*** Begin section ***
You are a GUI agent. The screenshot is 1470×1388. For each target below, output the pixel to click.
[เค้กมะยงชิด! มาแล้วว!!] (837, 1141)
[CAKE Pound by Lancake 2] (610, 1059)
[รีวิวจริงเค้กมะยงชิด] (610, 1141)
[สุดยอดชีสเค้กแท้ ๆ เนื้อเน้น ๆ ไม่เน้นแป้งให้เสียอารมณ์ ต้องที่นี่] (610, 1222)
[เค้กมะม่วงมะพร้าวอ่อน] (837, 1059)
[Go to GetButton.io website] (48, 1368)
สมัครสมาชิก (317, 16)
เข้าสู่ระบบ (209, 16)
*** End section ***
* Work request *
Go through the data above and repeat all of it exactly.

* Answer section *
You are a GUI agent. The screenshot is 1470×1388. For each target below, output the pixel to click.
[เค้กมะยงชิด! มาแล้วว!!] (837, 1141)
[CAKE Pound by Lancake 2] (610, 1059)
[รีวิวจริงเค้กมะยงชิด] (610, 1141)
[สุดยอดชีสเค้กแท้ ๆ เนื้อเน้น ๆ ไม่เน้นแป้งให้เสียอารมณ์ ต้องที่นี่] (610, 1222)
[เค้กมะม่วงมะพร้าวอ่อน] (837, 1059)
[Go to GetButton.io website] (48, 1368)
สมัครสมาชิก (317, 16)
เข้าสู่ระบบ (209, 16)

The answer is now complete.